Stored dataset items
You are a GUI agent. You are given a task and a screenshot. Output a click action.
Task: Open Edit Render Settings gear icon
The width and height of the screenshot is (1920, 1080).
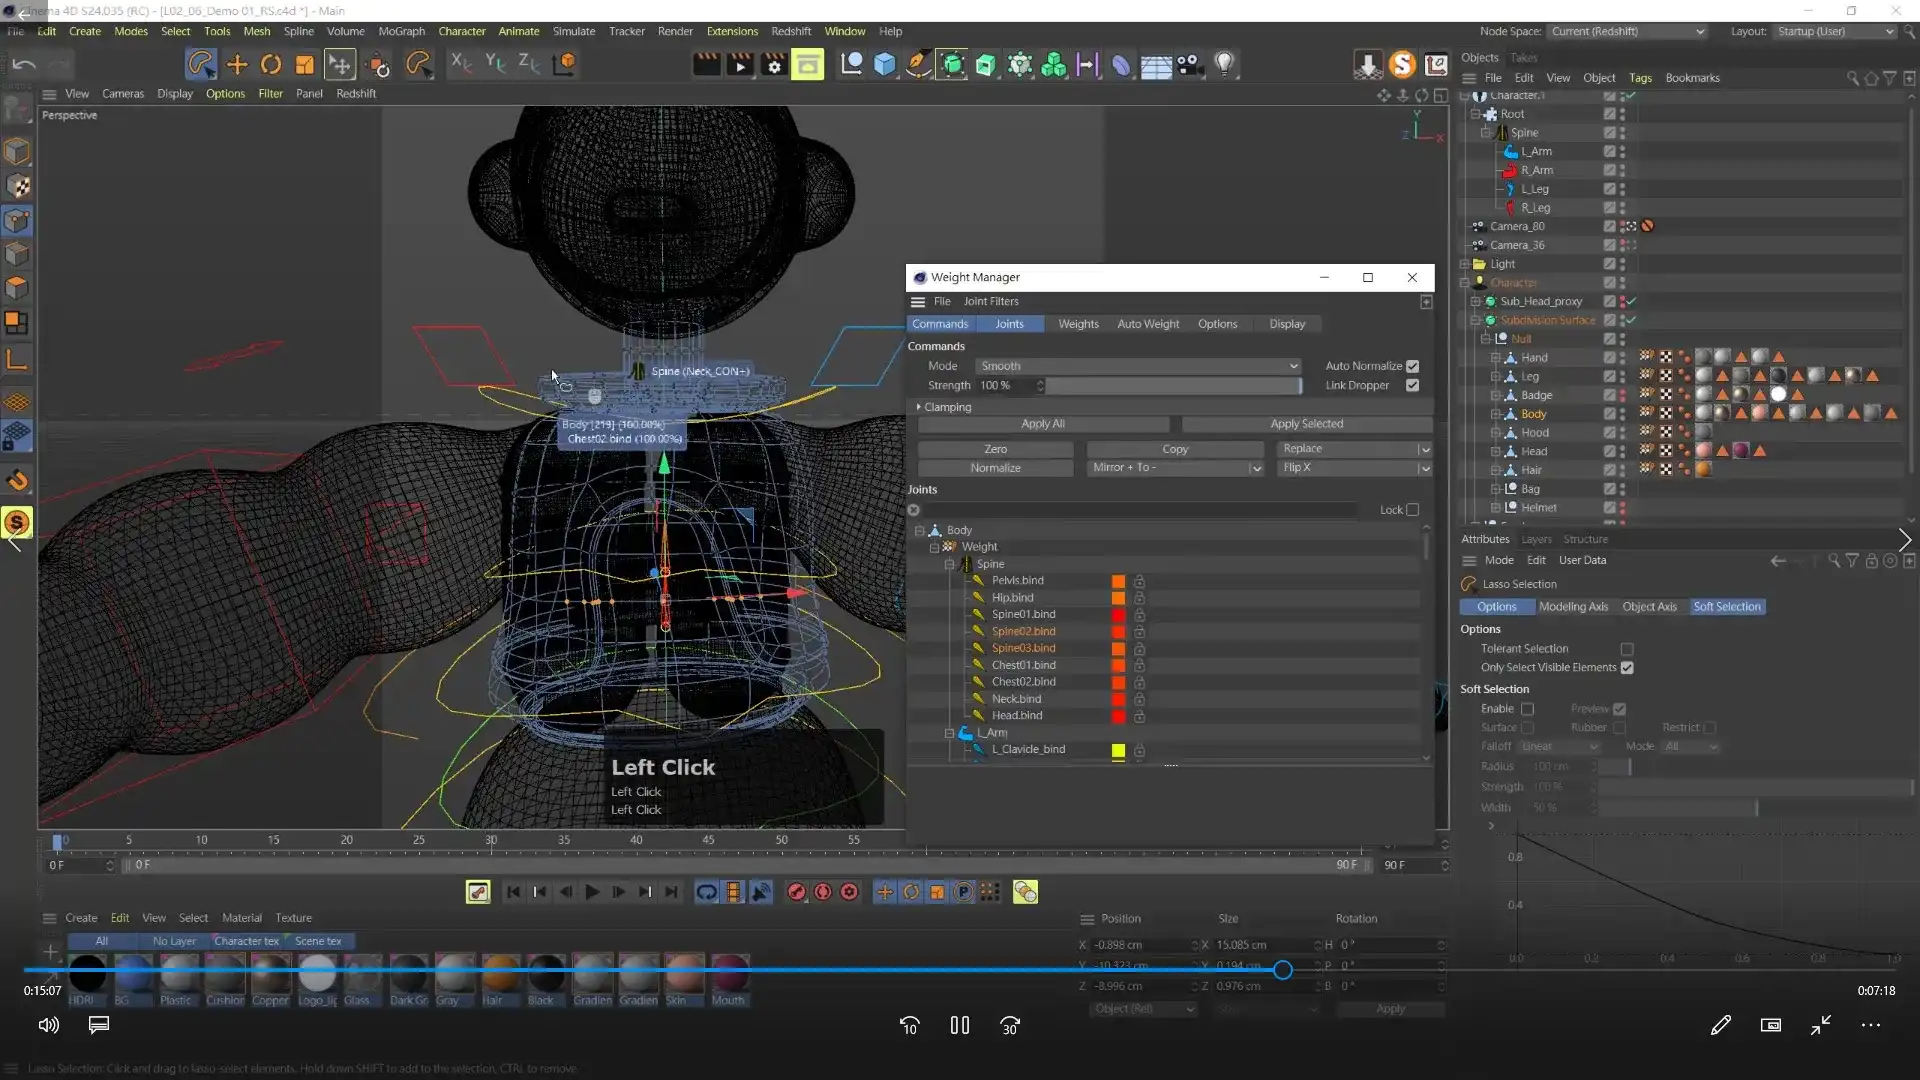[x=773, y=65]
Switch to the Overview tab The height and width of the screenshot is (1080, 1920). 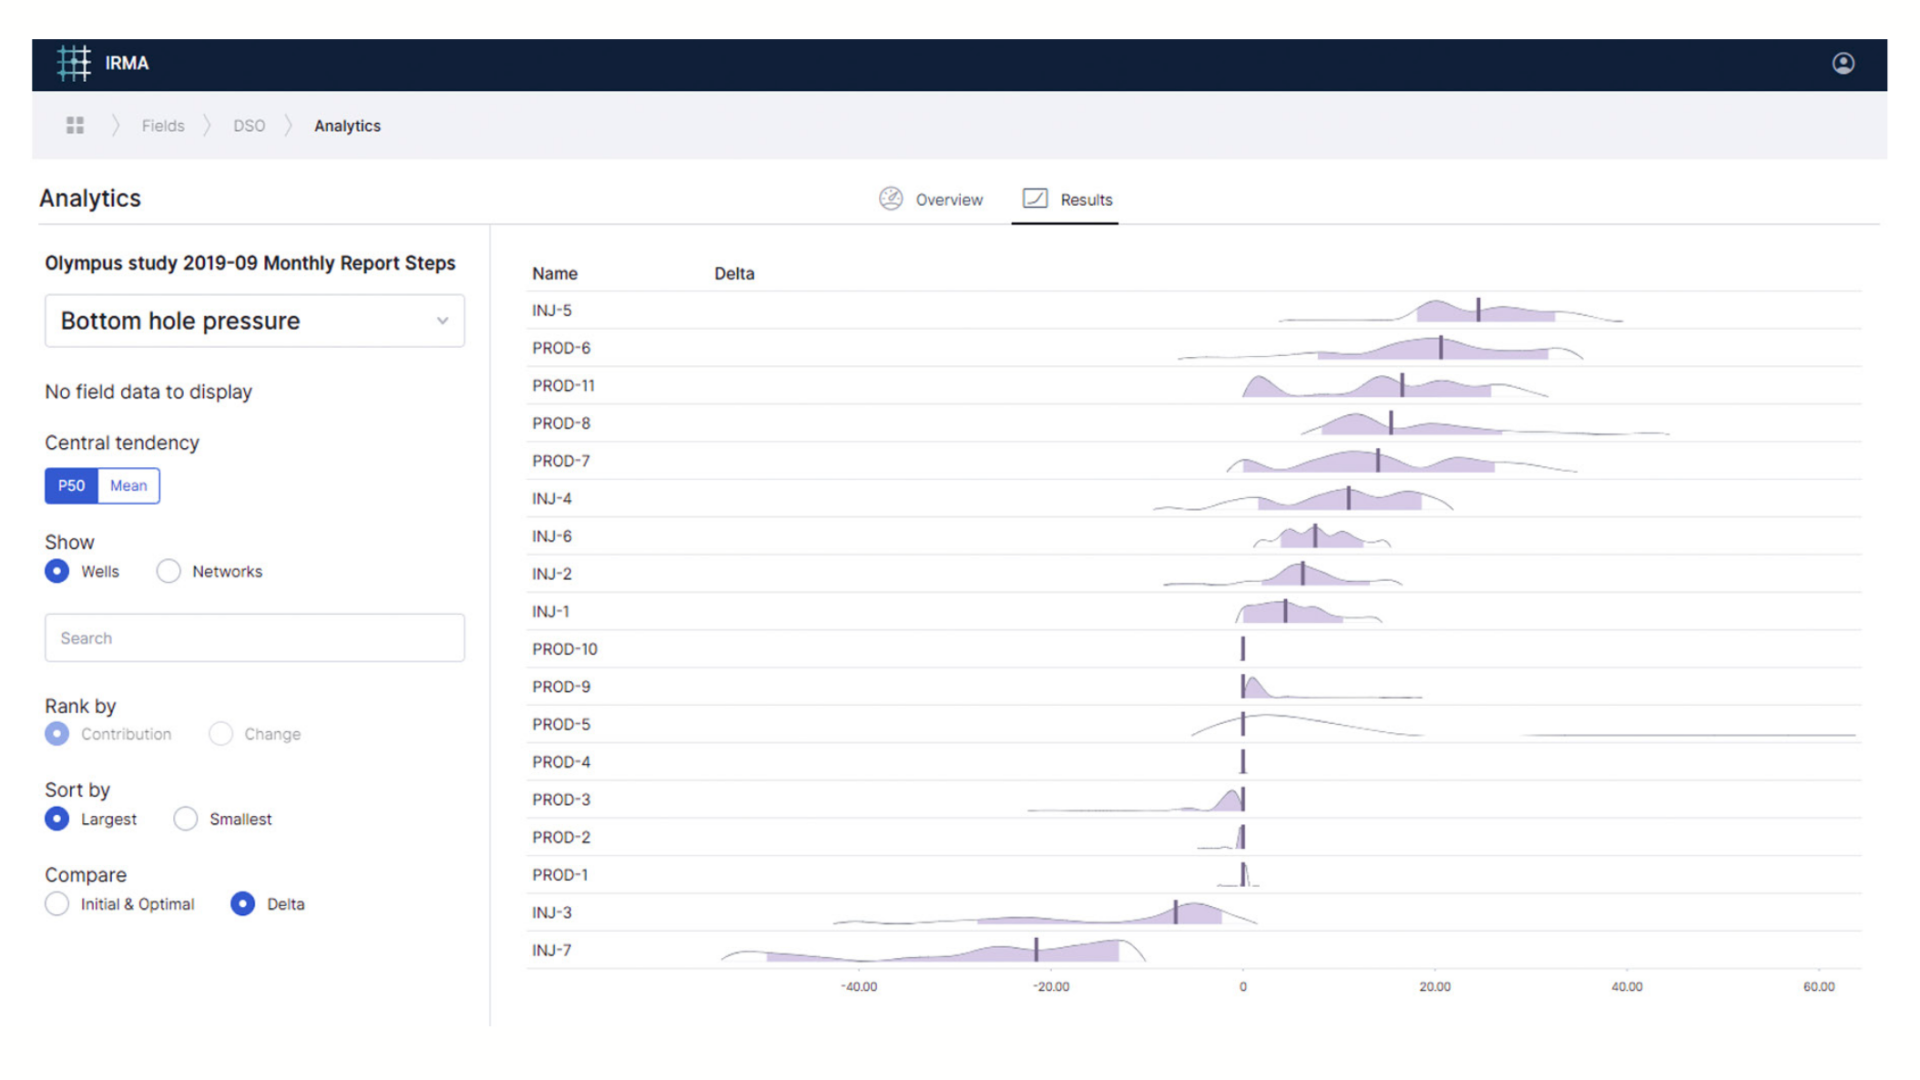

WHAT YOU SHOULD DO:
Your copy should hold exactly the lines from the one with "Task: Open Edit Render Settings gear icon" through the final line of the records, both ends included, and no pictures.

RESPONSE AREA:
Task: Open Edit Render Settings gear icon
The width and height of the screenshot is (1920, 1080).
[x=773, y=65]
Switch to the Overview tab The height and width of the screenshot is (1080, 1920). 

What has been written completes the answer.